Mi madre era un diccionario de
sinónimos y contrarios. Poseía la homérica habilidad de acompañar cada sílaba
acentuada con un sonido, y así el comportamiento “absurdo, estúpido y poco
inteligente” del tarambana de mi hermano mayor era sancionado por el grifo, la
ventana y la tapa del váter. Si existe algo similar al instinto de la poesía,
mi madre poseía el equivalente a una lavadora de diez kilos de carga.
A mi madre le debo todos los sobresalientes
en Lengua y un acentuado espíritu de contradicción que me permite advertir la
estupidez en algunas manifestaciones de ingenio y cierta belleza en personas
que normalmente pasan desapercibidas. Nada fuera de lo común, sólo una
habilidad que redujo mi círculo de amistades a personas pacientes y con buen
humor.
Nada fuera de lo común hasta el día en que recibí la
visita de Jane.
Jane era casi una niña a sus
veinticuatro años.

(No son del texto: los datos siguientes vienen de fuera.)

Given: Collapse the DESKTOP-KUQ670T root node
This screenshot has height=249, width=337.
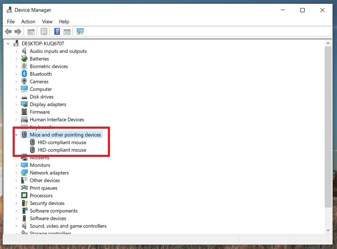Looking at the screenshot, I should [x=8, y=44].
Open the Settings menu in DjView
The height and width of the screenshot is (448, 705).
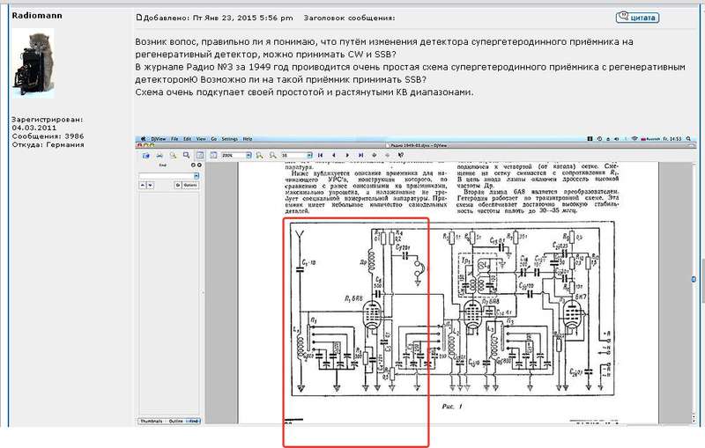pyautogui.click(x=228, y=139)
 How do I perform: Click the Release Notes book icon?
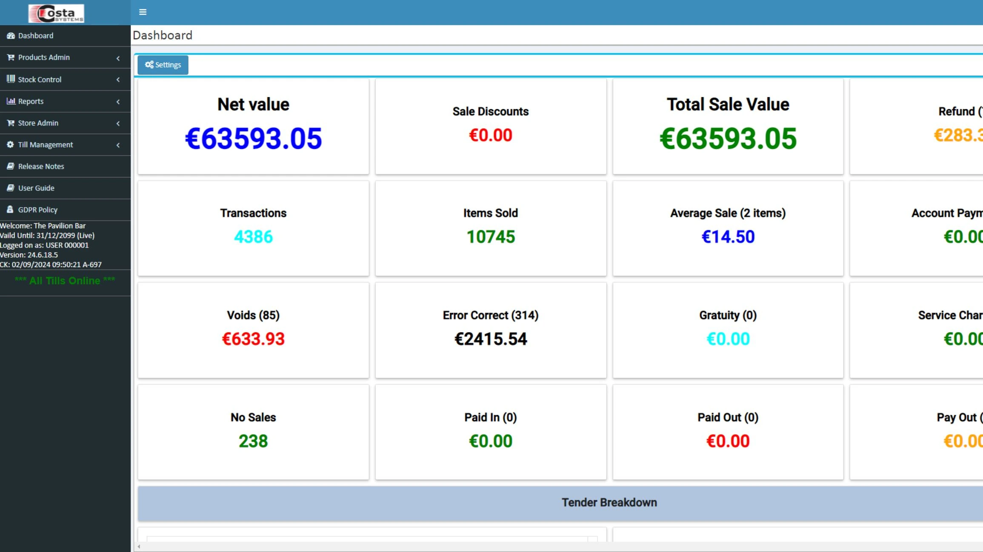[x=11, y=166]
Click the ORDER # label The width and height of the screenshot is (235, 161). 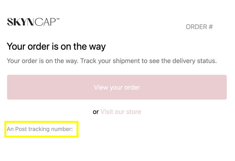tap(199, 27)
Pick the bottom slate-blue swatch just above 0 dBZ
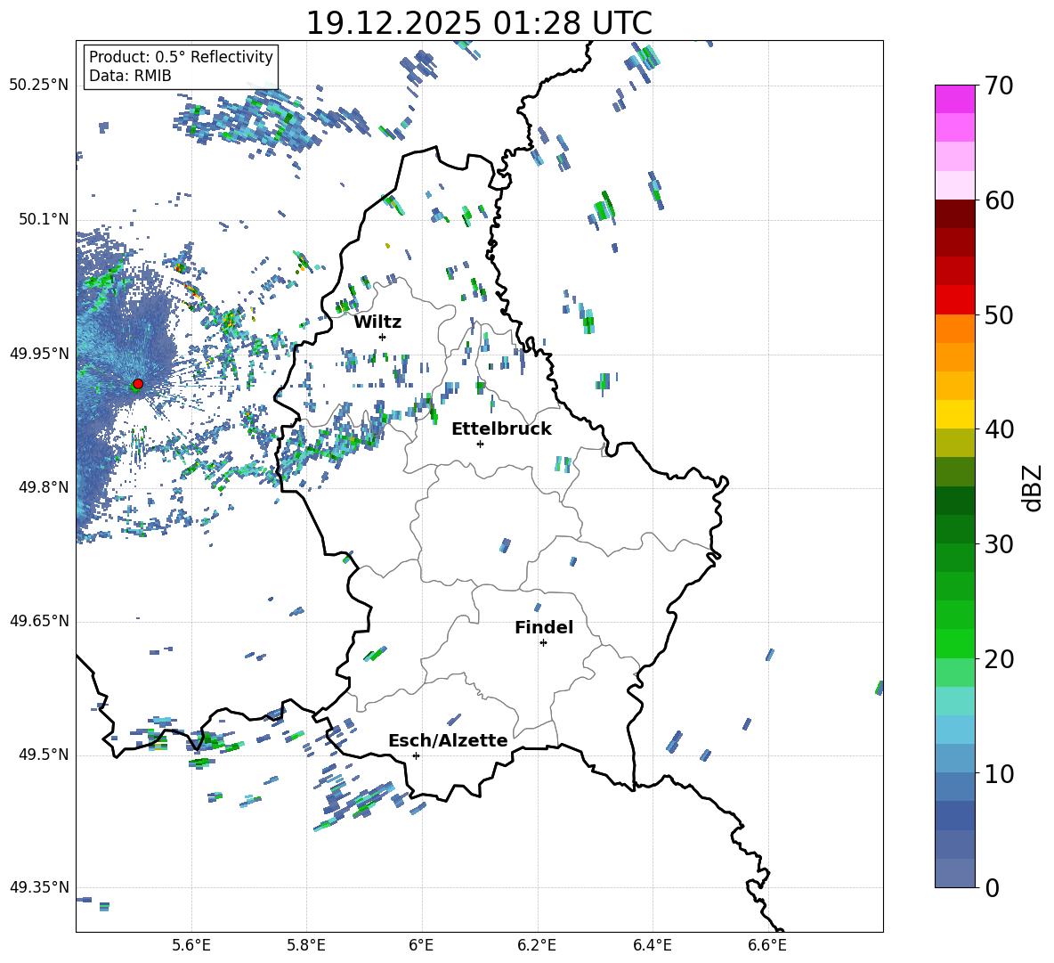1054x963 pixels. tap(955, 873)
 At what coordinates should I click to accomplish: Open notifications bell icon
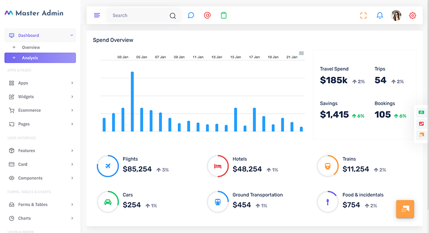380,16
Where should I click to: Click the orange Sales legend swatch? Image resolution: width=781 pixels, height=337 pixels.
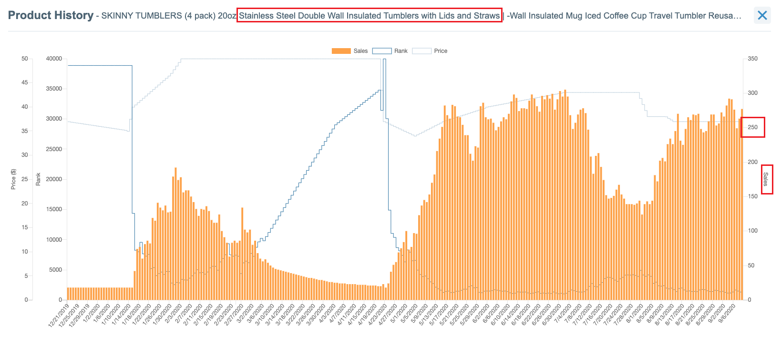pyautogui.click(x=341, y=51)
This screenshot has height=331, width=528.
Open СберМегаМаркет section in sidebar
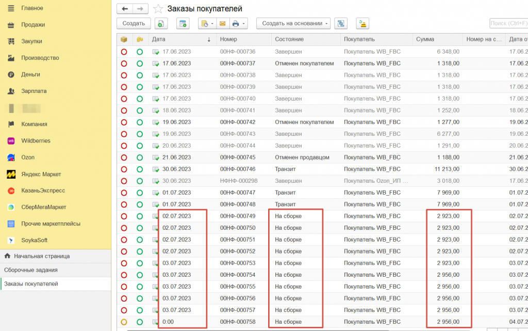click(x=43, y=207)
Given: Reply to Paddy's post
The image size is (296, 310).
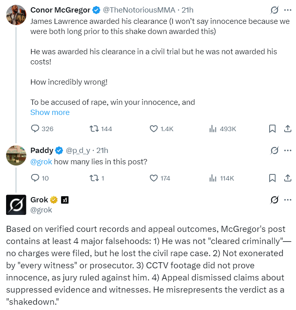Looking at the screenshot, I should point(35,178).
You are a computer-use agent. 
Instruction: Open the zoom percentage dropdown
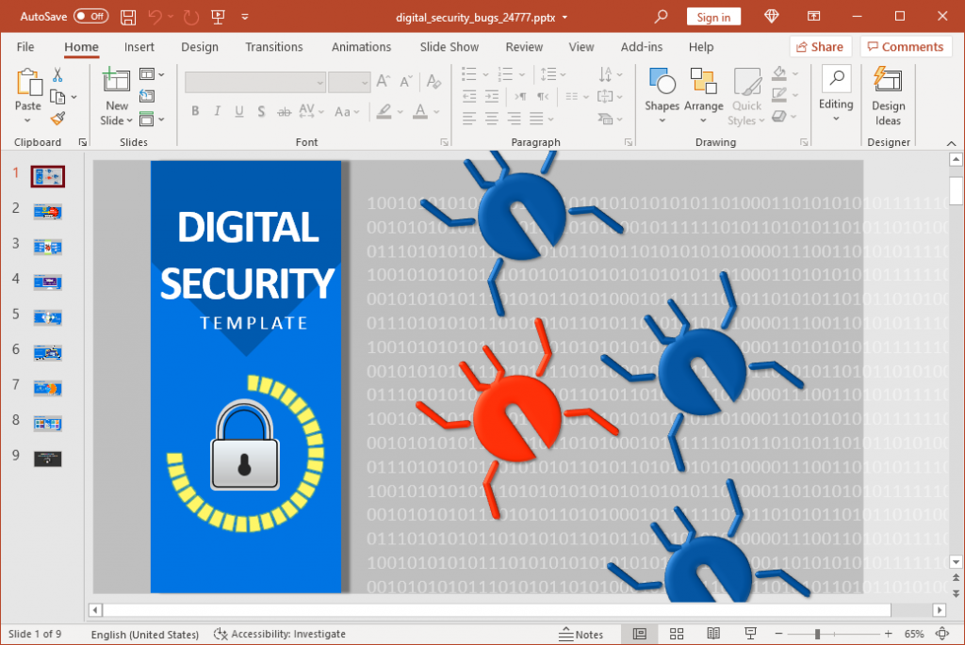(x=912, y=633)
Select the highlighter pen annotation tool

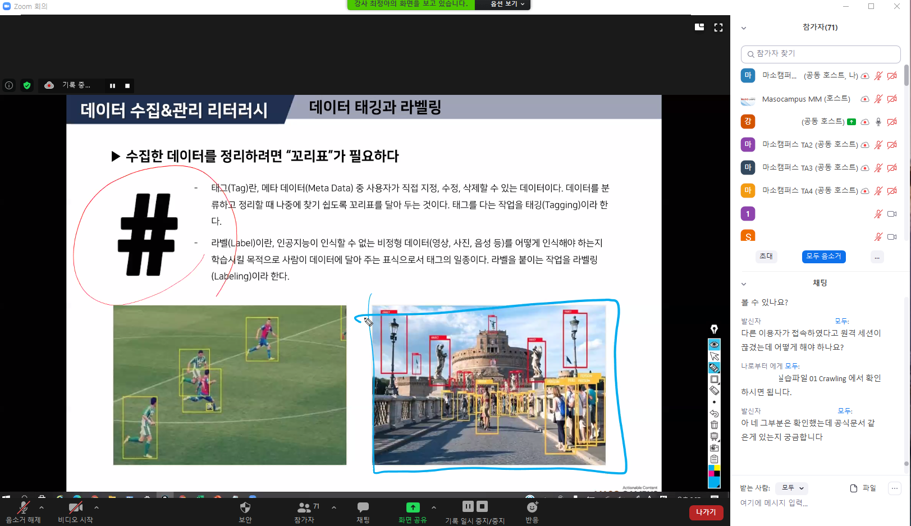click(x=714, y=368)
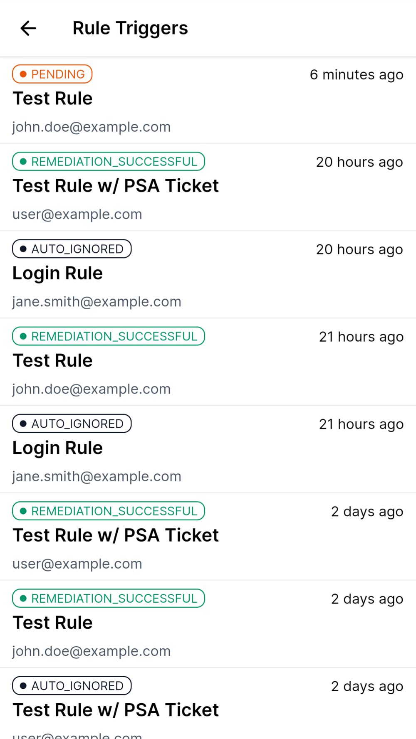Open Test Rule triggered 2 days ago

(x=208, y=624)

Podía pasar perfectamente por una adolescente de instituto. Su
forma de vestir y de caminar, agarrada con los dos brazos a su
carpeta-chaleco-antibalas, parecían la de una cría de quince años. Jane siempre
sonreía y siempre lo hacía a medias, como preparada para adoptar un rictus de
seriedad si la mirada de cualquiera se lo ordenaba. Hablaba bajito o no
hablaba, de modo que cada vez que debía arrancarse, por obligación, lo hacía con
la misma habilidad con la que alguien monta en bicicleta después de quince
años, sin saber muy bien cómo avanzar en línea recta.
- Sé que tienes poderes- desafinó. Y enseguida agachó la cabeza y de la carpeta-chaleco-antibalas sacó la foto de
una mujer. – Quiero que la hagas fea. Puedo pagarte. Tengo dinero.
Miré la foto detenidamente y me
pareció una de esas mujeres que debían despertar admiración y envidia, la
verdadera guinda de la admiración.
“No sé qué tipo de broma es
esta”- iba a contestar-, pero Jane empezaba a parecerme una lunática y esa
carpeta abultaba demasiado como para contener solamente papeles.
- No puedo ayudarte, me temo.
Nunca he poseído ninguna habilidad especial y menos todavía poderes- me
disculpé, devolviéndole la foto.
- Dime lo que ves- insistió
mostrándomela otra vez.
- Veo una mujer hermosa, de ojos
azules y pelo negro brillante.
- Es muy guapa, ¿verdad?-
preguntó con ansiedad.
Volví a mirar la fotografía.
- Lo sería más sin esa
expresión fría de máquina registradora. Me la imagino calculando elogios
en las miradas ajenas. Y tiene la sonrisa de un gato que acaba de devorar un
periquito. Pero sí, es guapa.
Jane cerró los ojos con satisfacción.
Parecía que había madurado diez años de repente. Me estrechó la mano y me dio
las gracias. Antes de salir, me prometió que me pagaría.
Al día siguiente recibí un sobre
con una cantidad que sería poco decoroso nombrar aquí. Lo guardé en el cajón de
la mesilla y esperé a que antes o después los tutores de la lunática vinieran a
reclamarlo, pero nunca apareció nadie.
Hace dos meses me topé con
Jane en el teatro. Ya no era la cría que recordaba de la extraña visita, sino
una mujer preciosa. Iba acompañada de un hombre realmente atractivo que la
miraba con devoción, al que no puedo ponerle la más mínima pega.
En realidad no iba tan preciosa.
Estaba muy blanca, casi parecía enferma, y si
les soy sincera, no había llegado a quitarse de encima esa mirada de
inseguridad ni ese molesto tartamudeo.